6. Brief description of possible updates to the new guidelines on nuclear medicine
The ATA published guidelines on the diagnosis and treatment of thyroid nodules and thyroid cancer in 2006 and 2009, and their revised versions. In the past 5 years, with the increasing global incidence of thyroid cancer and the growing research evidence on thyroid cancer, the ATA will update the guidelines again in 2014. The first draft of this updated guideline is described and interpreted in this meeting, and is expected to affect the decision making of 131I for DTC in the following ways.

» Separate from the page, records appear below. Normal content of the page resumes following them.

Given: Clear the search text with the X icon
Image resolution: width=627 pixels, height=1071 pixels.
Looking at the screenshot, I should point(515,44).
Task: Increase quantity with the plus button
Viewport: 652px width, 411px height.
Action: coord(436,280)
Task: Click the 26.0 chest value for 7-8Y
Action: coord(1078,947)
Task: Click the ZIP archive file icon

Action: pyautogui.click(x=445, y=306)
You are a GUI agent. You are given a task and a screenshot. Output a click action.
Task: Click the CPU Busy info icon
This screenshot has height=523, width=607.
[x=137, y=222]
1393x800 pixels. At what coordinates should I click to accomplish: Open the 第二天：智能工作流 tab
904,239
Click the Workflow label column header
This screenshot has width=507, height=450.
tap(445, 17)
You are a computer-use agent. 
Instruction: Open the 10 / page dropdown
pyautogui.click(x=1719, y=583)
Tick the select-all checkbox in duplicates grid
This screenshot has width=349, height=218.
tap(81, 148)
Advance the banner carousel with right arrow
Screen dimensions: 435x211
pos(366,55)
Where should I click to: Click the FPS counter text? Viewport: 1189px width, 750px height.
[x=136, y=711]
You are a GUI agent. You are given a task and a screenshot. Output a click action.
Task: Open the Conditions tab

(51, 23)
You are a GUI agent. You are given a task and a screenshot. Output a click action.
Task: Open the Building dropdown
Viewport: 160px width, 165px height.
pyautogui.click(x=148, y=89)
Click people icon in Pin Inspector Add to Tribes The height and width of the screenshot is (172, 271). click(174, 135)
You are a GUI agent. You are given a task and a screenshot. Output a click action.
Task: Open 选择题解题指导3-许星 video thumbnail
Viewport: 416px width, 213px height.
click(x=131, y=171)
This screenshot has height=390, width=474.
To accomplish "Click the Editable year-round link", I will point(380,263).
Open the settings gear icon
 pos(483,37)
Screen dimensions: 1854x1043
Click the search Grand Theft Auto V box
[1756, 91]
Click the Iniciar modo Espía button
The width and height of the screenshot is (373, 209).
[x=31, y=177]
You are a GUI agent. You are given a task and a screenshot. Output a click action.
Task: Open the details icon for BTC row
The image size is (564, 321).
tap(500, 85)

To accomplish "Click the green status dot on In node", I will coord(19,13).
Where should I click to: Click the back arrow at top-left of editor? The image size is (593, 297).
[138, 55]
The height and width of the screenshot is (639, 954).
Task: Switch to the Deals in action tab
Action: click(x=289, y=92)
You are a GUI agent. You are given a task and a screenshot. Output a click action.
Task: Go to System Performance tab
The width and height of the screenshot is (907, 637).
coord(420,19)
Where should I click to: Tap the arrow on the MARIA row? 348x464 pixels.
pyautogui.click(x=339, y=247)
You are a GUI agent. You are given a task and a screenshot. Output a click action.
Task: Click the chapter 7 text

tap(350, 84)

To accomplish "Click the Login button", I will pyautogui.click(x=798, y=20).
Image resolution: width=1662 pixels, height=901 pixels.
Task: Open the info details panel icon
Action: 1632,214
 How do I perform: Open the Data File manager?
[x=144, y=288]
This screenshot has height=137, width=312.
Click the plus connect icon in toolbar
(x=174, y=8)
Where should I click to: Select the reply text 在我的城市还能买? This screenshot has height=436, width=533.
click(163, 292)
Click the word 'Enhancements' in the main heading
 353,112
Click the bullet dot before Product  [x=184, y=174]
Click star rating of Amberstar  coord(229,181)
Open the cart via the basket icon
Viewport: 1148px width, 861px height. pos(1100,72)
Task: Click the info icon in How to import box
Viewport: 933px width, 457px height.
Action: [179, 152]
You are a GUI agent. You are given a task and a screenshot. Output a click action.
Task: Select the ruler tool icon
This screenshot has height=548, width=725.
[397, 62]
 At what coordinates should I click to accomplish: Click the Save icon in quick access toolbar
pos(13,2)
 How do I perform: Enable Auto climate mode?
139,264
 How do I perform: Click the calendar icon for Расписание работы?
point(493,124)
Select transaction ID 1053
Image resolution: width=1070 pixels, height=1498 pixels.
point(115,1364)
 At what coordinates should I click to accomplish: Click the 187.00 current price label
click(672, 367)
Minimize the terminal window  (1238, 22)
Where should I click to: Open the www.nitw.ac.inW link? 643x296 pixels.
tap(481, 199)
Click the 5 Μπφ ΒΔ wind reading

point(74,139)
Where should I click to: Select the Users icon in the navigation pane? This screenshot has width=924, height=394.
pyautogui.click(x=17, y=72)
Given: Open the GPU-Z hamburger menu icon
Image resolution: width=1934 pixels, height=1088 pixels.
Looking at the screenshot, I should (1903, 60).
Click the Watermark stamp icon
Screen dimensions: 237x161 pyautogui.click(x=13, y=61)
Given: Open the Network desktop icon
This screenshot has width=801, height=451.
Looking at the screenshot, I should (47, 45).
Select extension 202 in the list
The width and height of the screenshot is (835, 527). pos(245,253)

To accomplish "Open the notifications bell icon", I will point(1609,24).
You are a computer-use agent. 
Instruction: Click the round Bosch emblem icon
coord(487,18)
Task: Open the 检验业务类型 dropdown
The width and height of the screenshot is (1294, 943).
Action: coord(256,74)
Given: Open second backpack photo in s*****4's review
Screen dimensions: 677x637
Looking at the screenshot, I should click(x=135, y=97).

1. Postoperative assessments such as determining postoperative disease persistence or disease-free status will influence 131I decisions more. In the postoperative evaluation, more emphasis is placed on the significance of postoperative Tg levels in assessing disease persistence status, residual thyroid condition and predicting recurrence; and it is proposed that postoperative diagnostic 131I whole-body imaging will help aid in determining residual thyroid condition that cannot be determined by surgery and ultrasound.
In the risk stratification of recurrence before 131I treatment, molecules such as BRAF, which are closely related to aggressiveness and patient prognosis, are expected to be included as important weighting factors in risk assessment and stratification, such as including those with tumors larger than 1 cm with BRAFV600E and TERT mutations in the high-risk stratification, and those with BRAFV600E mutations confined to the thyroid gland in the medium-risk stratification.
3. In terms of 131I dose recommendations, the recommended 131I treatment dose for low- and intermediate-risk patients is 1110 MBq (30 mCi), based on the results of high-quality multicenter clinical trials and recent meta-analyses in recent years.
4. The concept of dynamic assessment after intervention with treatment (including surgery and 131I) and other factors and its significance in guiding patients’ subsequent treatment was emphasized.